1. Try to list a file:

Type: s3cmd-1.5.0-alpha1/s3cmd ls s3://cfem2013/ticks.20130423.1.csv.gz

Check if you see the following:

2013-05-08 21:20 3316624312 s3://cfem2013/ticks.20130423.1.csv.gz

If not, I will probably need to adjust permissions. Copy the messages you see into this issue, and we'll try to figure them out.

[zc238]

Hi Richard,

Perhaps you need to adjust permissions, I got the following message:

ubuntu@ip-10-245-102-82:~/s3cmd-1.5.0-alpha1$ s3cmd ls s3://cfem2013/ticks.20130423.1.csv.gz ERROR: Access to bucket 'cfem2013' was denied

Thanks, Zhenyu

[rcyeh]

Thanks! It turns out my last message was wrong. Instead of the e-mail address associated with your AWS account, I need the AWS account number. When you first log in to AWS at < https://portal.aws.amazon.com/gp/aws/manageYourAccount >, it shows up on the right-hand side:

[zc238]

Thanks. My account number is 8023-9057-5354.

[rcyeh]

I have now set the bucket policy to allow your account to get and list the contents of this bucket. Please try the s3cmd ls or s3cmd get command again.

[zc238]

Hi Richard,

Somehow it is still not allowing access:

ubuntu@ip-10-202-21-163:~/s3cmd-1.5.0-alpha1$ s3cmd get s3://cfem2013/ticks.20130423.1.csv.gz s3://cfem2013/ticks.20130423.1.csv.gz -> ./ticks.20130423.1.csv.gz [1 of 1] ERROR: S3 error: 403 (Forbidden):

ubuntu@ip-10-202-21-163:~/s3cmd-1.5.0-alpha1$ s3cmd ls s3://cfem2013/ticks.20130423.1.csv.gz ERROR: Access to bucket 'cfem2013' was denied ubuntu@ip-10-202-21-163:~/s3cmd-1.5.0-alpha1$ Is it possible for us to have a look of the bucket policy file? Perhaps we can just setup a new instance, and use your bucket policy to replicate this problem on our side. Alternatively I'm thinking is it possible for you to create some accounts on your sc2 instance for us, so we can perhaps circumvent this step?

Thanks so much, Zhenyu

[rcyeh]

Here's the bucket policy: { "Version": "2008-10-17", "Id": "Policy1369080342384", "Statement": [ { "Sid": "Stmt1369080340704", "Effect": "Allow", "Principal": { "AWS": "arn:aws:iam::802390575354:root" }, "Action": "s3:Get", "Resource": "arn:aws:s3:::cfem2013/" }, { "Sid": "Stmt1369080476187", "Effect": "Allow", "Principal": { "AWS": "arn:aws:iam::802390575354:root" }, "Action": "s3:List*", "Resource": "arn:aws:s3:::cfem2013" } ] }

[zc238]

From the look of it, I'm guessing you are enabling the root account get access to s3, but Ubuntu system does not allow root account by default due to safety issues (and I have been using account name ubuntu instead of root), may we quickly test one thing? Just change root to ubuntu instead, and it should work.
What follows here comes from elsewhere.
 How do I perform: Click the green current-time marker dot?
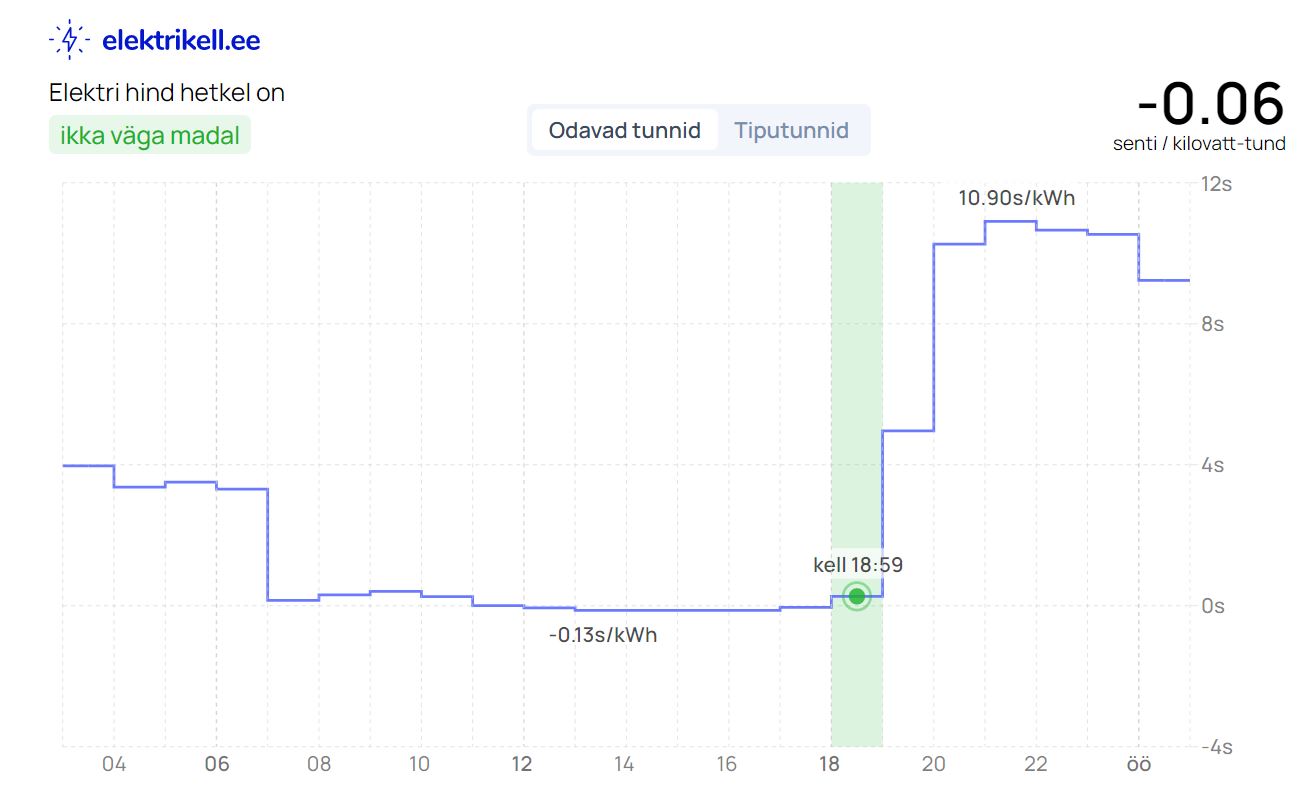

After that, if you can allow all accounts access under my Amazon account 80239057554, it may be even better as I created different users accounts for the other team members, so they don't need to login using private keys.

Thanks so much for your help, Zhenyu

[rcyeh]

I think there is a different problem --- I enabled a feature called "Requester Pays" on this bucket. (The "root" in the bucket policy would apply no matter what machine image you used, or even if you weren't using EC2.) Try the following command:

s3cmd --add-header="x-amz-request-payer:requester" ls s3://cfem2013/ticks.20130423.1.csv.gz

(The total number of s3 requests you're going to make is much lower than your free tier threshold.)

[zc238]

Argh, I see.

I tried the command:

ubuntu@ip-10-202-21-163:~$ s3cmd --add-header="x-amz-request-payer:requester" ls s3://cfem2013/ticks.20130423.1.csv.gz ERROR: Access to bucket 'cfem2013' was denied not sure why, if this does not work, we can replicate the problem on our side tomorrow and figure it out.

[rcyeh]

I turned off "Requester Pays". See if that helps?

[zc238]

That worked, thanks.

[rcyeh]

If your personal computer is faster than the Amazon micro instance (and there's a good chance it may be), feel free to download a tick file to your personal computer and analyze it there. The point of the initial testing-things-out stage is to do rapid iteration, which won't work if the micro instance in the bottleneck.